▽

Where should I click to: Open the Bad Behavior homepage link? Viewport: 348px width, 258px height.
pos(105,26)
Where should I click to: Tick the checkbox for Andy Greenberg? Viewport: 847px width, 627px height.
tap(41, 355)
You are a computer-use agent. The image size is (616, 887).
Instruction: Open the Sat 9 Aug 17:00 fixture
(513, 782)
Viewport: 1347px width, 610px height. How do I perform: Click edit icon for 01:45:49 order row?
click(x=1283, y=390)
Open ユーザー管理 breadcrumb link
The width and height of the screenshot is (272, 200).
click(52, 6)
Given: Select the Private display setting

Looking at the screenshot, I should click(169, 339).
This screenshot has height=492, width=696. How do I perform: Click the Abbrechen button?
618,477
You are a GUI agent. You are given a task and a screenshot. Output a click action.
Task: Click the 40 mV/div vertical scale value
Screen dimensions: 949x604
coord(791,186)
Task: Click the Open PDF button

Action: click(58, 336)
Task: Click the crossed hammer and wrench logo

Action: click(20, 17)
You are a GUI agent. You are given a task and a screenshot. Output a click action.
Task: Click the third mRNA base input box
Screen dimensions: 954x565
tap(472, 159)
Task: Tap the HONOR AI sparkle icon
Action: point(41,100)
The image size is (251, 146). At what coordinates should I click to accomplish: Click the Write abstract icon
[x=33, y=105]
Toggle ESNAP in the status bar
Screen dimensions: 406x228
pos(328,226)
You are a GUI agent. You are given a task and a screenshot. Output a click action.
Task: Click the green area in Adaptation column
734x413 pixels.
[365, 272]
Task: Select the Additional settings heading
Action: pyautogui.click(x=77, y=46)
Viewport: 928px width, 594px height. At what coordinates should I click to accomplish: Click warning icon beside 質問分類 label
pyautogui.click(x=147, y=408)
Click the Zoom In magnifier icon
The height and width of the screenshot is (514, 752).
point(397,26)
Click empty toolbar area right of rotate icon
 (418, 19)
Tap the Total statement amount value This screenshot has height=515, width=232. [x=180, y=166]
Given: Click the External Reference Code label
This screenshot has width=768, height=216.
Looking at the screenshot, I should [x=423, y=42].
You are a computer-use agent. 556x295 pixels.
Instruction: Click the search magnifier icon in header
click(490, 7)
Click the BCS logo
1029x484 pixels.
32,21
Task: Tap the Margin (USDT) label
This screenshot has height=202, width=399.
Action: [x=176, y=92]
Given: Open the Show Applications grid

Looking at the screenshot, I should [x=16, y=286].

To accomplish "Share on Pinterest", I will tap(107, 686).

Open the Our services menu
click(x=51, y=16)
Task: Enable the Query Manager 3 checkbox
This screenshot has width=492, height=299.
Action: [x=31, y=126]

△

Look for the word "computer" in the data, then return every line that contains it.

You are a computer-use agent. The image size is (616, 887).
You are a computer-use agent. 556x295 pixels.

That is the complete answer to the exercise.